Setting some 2d array labels to zero in python-CodePudding

My goal is to set some labels in 2d array to zero without using a for loop. Is there a faster numpy way to do this without the for loop? The ideal scenario would be temp_arr[labeled_im not in labels] = 0, but it's not really working the way I'd like it to.

labeled_array = np.array([[1,2,3],
                          [4,5,6],
                          [7,8,9]])

labels = [2,4,5,6,8]
temp_arr = np.zeros((labeled_array.shape)).astype(int)
for label in labels:
    temp_arr[labeled_array == label] = label

>> temp_arr
[[0 2 0]
 [4 5 6]
 [0 8 0]]

The for loop gets quite slow when there are a lot of iterations to go through, so it is important to improve the execution time with numpy.

CodePudding user response：

You can use define labels as a set and use temp_arr = np.where(np.isin(labeled_array, labels), labeled_array, 0). Although, the difference for such a small array does not seem to be significant.

import numpy as np
import time

labeled_array = np.array([[1,2,3],
                          [4,5,6],
                          [7,8,9]])

labels = [2,4,5,6,8]

start = time.time()
temp_arr_0 = np.zeros((labeled_array.shape)).astype(int)
for label in labels:
    temp_arr_0[labeled_array == label] = label
end = time.time()

print(f"Loop takes {end - start}")

start = time.time()
temp_arr_1 = np.where(np.isin(labeled_array, labels), labeled_array, 0)
end = time.time()

print(f"np.where takes {end - start}")

labels  = {2,4,5,6,8}

start = time.time()
temp_arr_2 = np.where(np.isin(labeled_array, labels), labeled_array, 0)
end = time.time()

print(f"np.where with set takes {end - start}")

outputs

Loop takes 5.3882598876953125e-05
np.where takes 0.00010514259338378906
np.where with set takes 3.314018249511719e-05

CodePudding user response：

In the case the labels are unique in labels (and memory isn't a concern), here's a way to go.

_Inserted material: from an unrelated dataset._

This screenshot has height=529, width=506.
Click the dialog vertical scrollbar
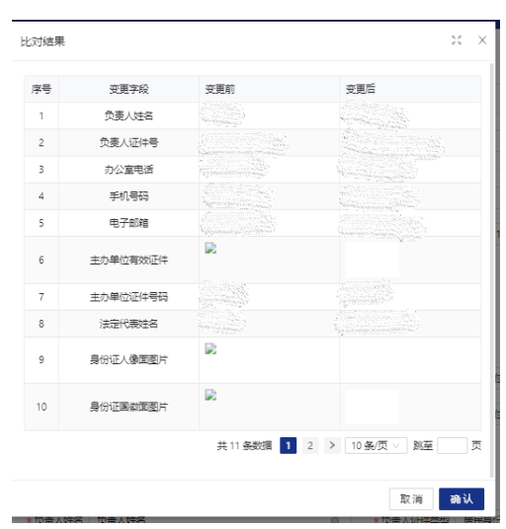[492, 269]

As the very first step, we convert labels to a ndarray

labels = np.array(labels)

Then, we produce two broadcastable arrays from labeled_array and labels

labeled_row = labeled_array.ravel()[np.newaxis, :]
labels_col = labels[:, np.newaxis]

The above code block produces respectively a row array of shape (1,9)

array([[1, 2, 3, 4, 5, 6, 7, 8, 9]])

and a column array of shape (5,1)

array([[2],
       [4],
       [5],
       [6],
       [8]])

Now the two shapes are broadcastable (see this page), so we can perform elementwise comparison, e.g.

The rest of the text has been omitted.